>> START SUPPLIED RECORDS

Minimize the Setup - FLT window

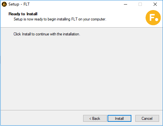[x=126, y=4]
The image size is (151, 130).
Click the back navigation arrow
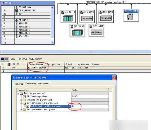coord(2,59)
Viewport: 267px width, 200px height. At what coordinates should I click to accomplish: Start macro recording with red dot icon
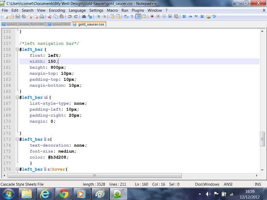pyautogui.click(x=152, y=16)
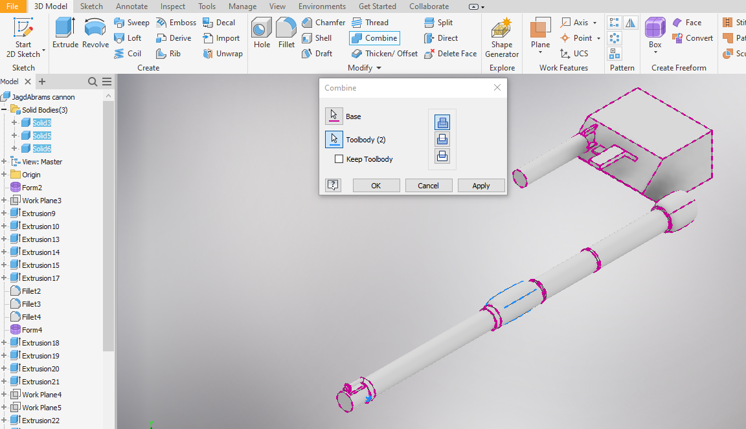This screenshot has height=429, width=746.
Task: Expand the Solid3 tree node
Action: [x=13, y=122]
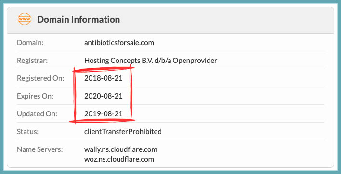Click the Expires On: label
Viewport: 341px width, 174px height.
pyautogui.click(x=35, y=96)
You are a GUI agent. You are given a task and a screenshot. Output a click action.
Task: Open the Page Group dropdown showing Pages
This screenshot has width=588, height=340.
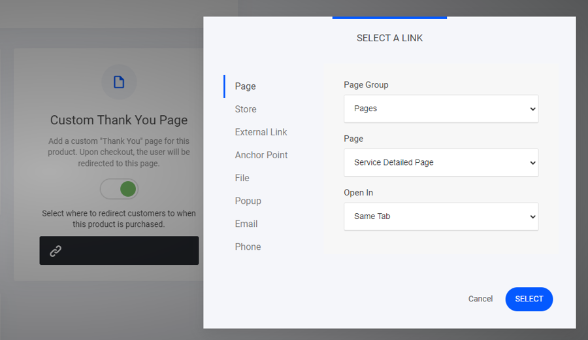(441, 109)
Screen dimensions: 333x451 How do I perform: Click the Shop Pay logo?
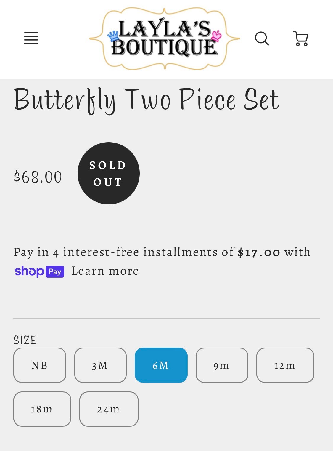(39, 271)
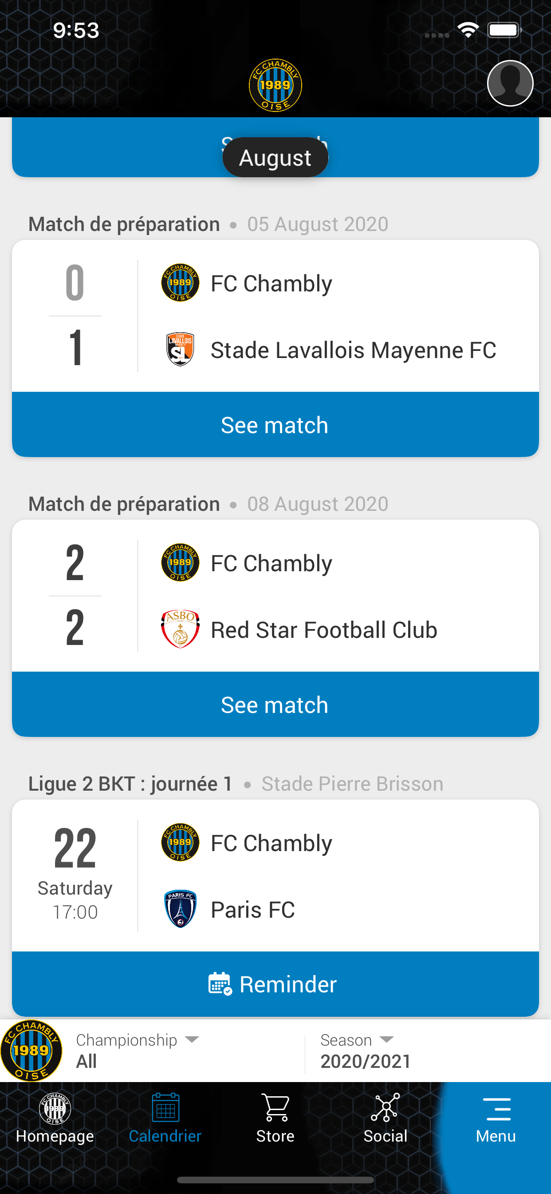
Task: Open the user profile avatar icon
Action: click(510, 83)
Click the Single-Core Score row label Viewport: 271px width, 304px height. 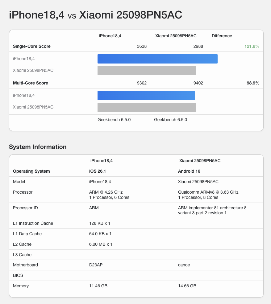pyautogui.click(x=32, y=46)
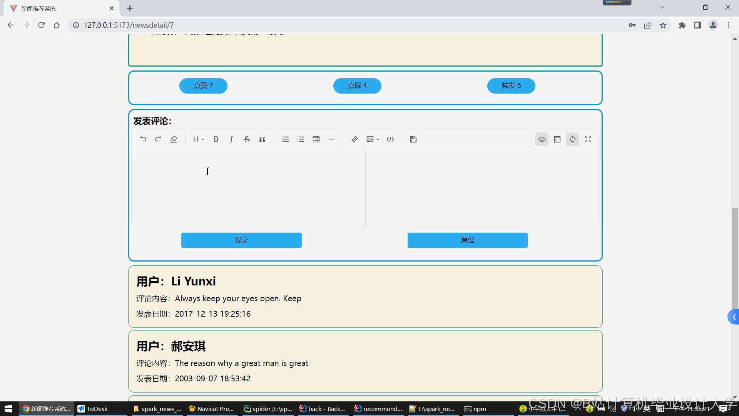This screenshot has width=739, height=416.
Task: Insert hyperlink using link icon
Action: click(x=354, y=139)
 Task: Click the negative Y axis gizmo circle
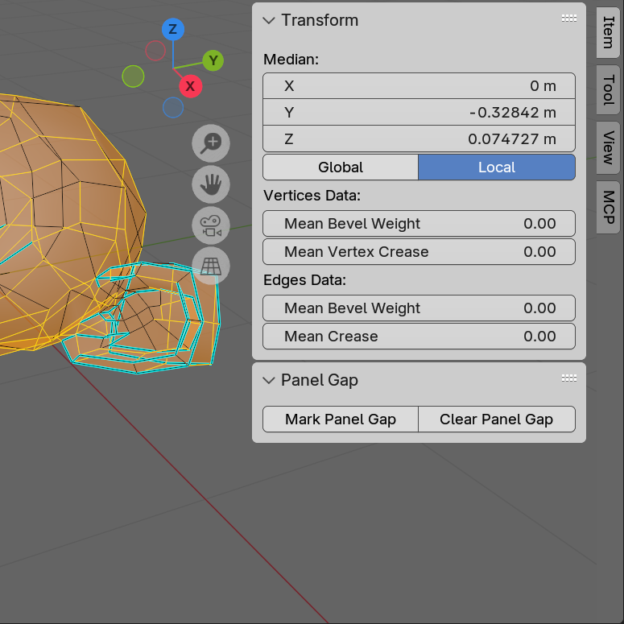pyautogui.click(x=133, y=76)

>> END SUPPLIED RECORDS

INSTRUCTION: Return every line of the entries above that contains the word "Open".

EXERCISE OUTPUT:
Task: Open the Page Group dropdown showing Pages
Task: Open the user profile avatar icon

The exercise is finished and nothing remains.